◆ Textausschnitt:
■ ■ ■ ■ ■ ■ ■
DER STANDARD: Wie empfinden Sie die kulturelle Spaltung Amerikas?

Auster: Eigentlich befindet sich Amerika in einem Bürgerkrieg: Anstatt mit Patronen wird er mit Worten geführt. Wir sind ein geteiltes Land, und die beiden Teile können immer weniger miteinander in Austausch treten. Es gibt keinen gemeinsamen Diskurs. Die Trennung ist das Resultat einer Art Kulturkrieg. Wenn man die Situation heute mit jener der Depression der 30er-Jahre vergleicht, einer Zeit, in der es den Menschen schlecht ging, dann liegt da der Unterschied: Damals gab es nur politische Kämpfe, keine kulturellen. Themen wie Abtreibung, Kreationismus und Ähnliches waren nicht bedeutend, weil es dringlichere Probleme gab.

DER STANDARD: Barack Obama tritt mit dem Anspruch an, die beiden Teile wieder zusammenzubringen. Glauben Sie an ihn?

Auster: Obama würde das Land gerne wieder vereinigen, aber ich weiß nicht, ob das überhaupt möglich ist. Vielleicht langsam, in kleinen Schritten. Ich mag ihn, er ist ein sehr intelligenter, sicherer und kompetenter Mann, er wäre ein sehr guter Präsident. Wenn man sich eine Vorstellung von dem ungeheuren Druck auf seine Person macht, dann wird deutlich, welchen hohen Standards er folgt. Er kann sich keinen Fehler leisten, ja nicht einmal Ironie. Er darf nicht wütend werden, er muss seine Selbstbeherrschung in jedem Moment bewahren. Wie strapaziös, körperlich und geistig, muss ein Präsidentschaftswahlkampf sein? Jeden Tag muss man reisen, und das 18 Monate lang. Ich würde auseinanderbrechen und umkehren wollen, um zwei Monate nur zu schlafen. Ich wäre ein emotionelles Wrack. Ich bin schon jetzt ein Wrack, wo ich nur eine Buchtour mache. Eine Buchtour ist die mikroskropische Variante eines Präsidentschaftswahlkampfs. Ich habe solches Mitgefühl für ihn.

DER STANDARD: Die gegenwärtige Wirtschaftskrise spielt Obama in die Hände. Wird er am System viel ändern können?
■ ■ ■ ■ ■ ■ ■
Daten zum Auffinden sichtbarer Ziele
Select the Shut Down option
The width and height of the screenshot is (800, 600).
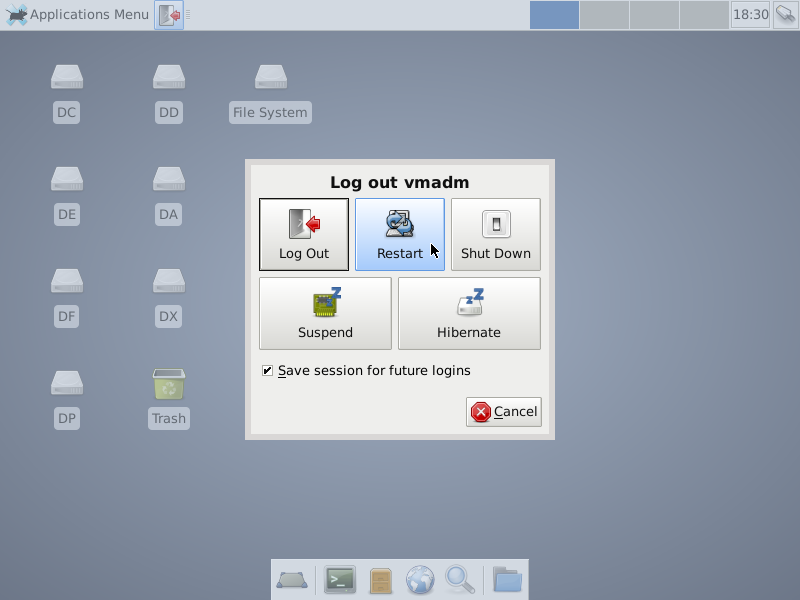(x=495, y=234)
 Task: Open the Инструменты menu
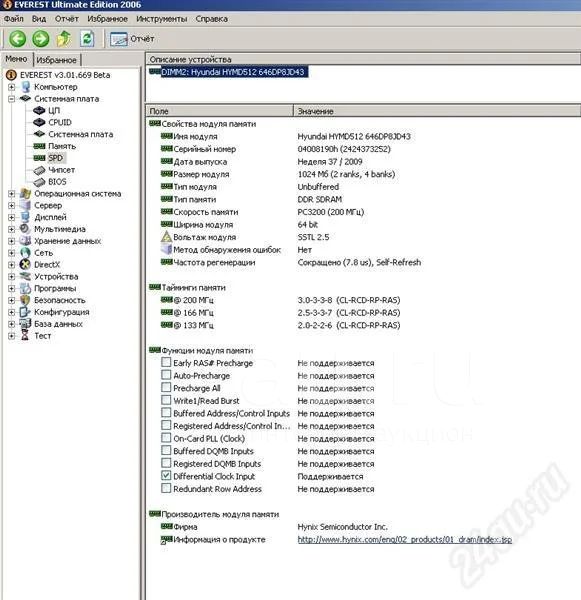click(x=162, y=19)
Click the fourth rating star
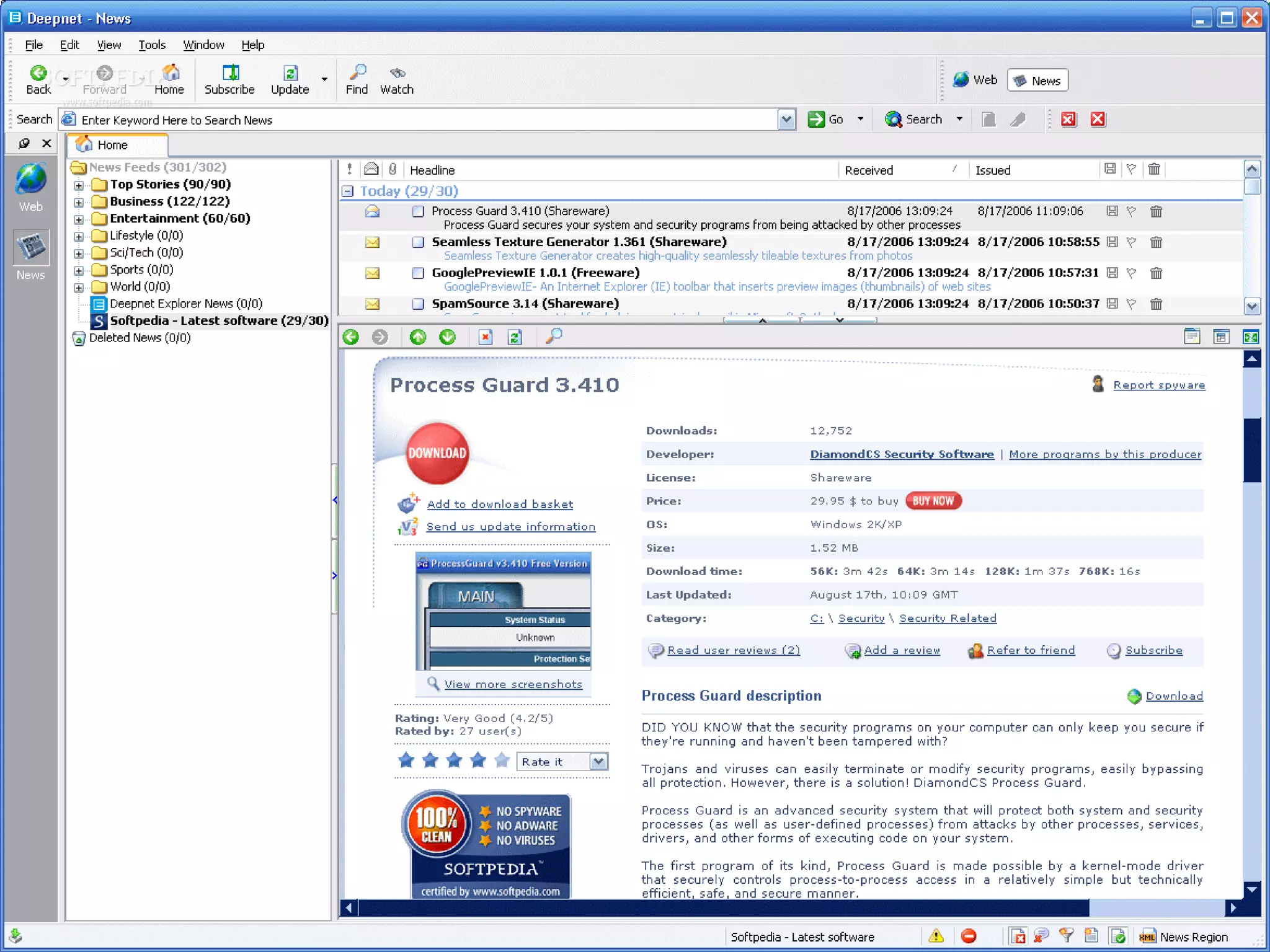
■ ■ ■ ■ ■ ■ ■
◆ Aufgaben:
**1.** Gib alle Einträge samt Anweisungen vollständig wieder und addiere dabei -115 zu jeder Koordinate in den Antworten. Die Bilder lässt du weg.
**2.** Führe das Interview über die Spaltung Amerikas nach seinem letzten Satz weiter.

◆ Ergebnisse:
**1.**
Select the Shut Down option
The width and height of the screenshot is (800, 600).
(x=380, y=119)
 Task: Open the Инструменты menu
click(x=47, y=-96)
Click the fourth rating star

**2.**
Auster: Ich glaube nicht, dass es ein fundamentales Überdenken des Kapitalismus geben wird. Man wird weitere Regulierungen vornehmen müssen. Börsenkräche wie diesen hatten wir bisher nicht. Von Carter an, ab Reagan dann ganz deutlich, wurde alles dereguliert. Bush ließ alles hinfällig werden, das System lief außer Kontrolle. Die Märkte regulieren sich nicht selbst, das ist der große Irrtum. Sie nehmen keine Rücksicht auf soziale Anliegen wie Umweltschutz, Schulen etc. Das muss alles der Staat regeln. Bush und andere Konservative haben jedoch die Vorstellung einer Staatsgewalt ausgehöhlt.

DER STANDARD: Weil sie sagen, dass die Regierung nichts für die Menschen tun kann?

Auster: Ja, John Kenneth Galbraith, der berühmte Ökonom, hat einmal gesagt: Wenn es in Amerika einen Sozialismus gibt, dann immer nur einen für die Reichen.

DER STANDARD: Wie kann die Literatur auf solche Krisen reagieren? Ihr Buch legt das Augenmerk eher auf persönliche Traumata.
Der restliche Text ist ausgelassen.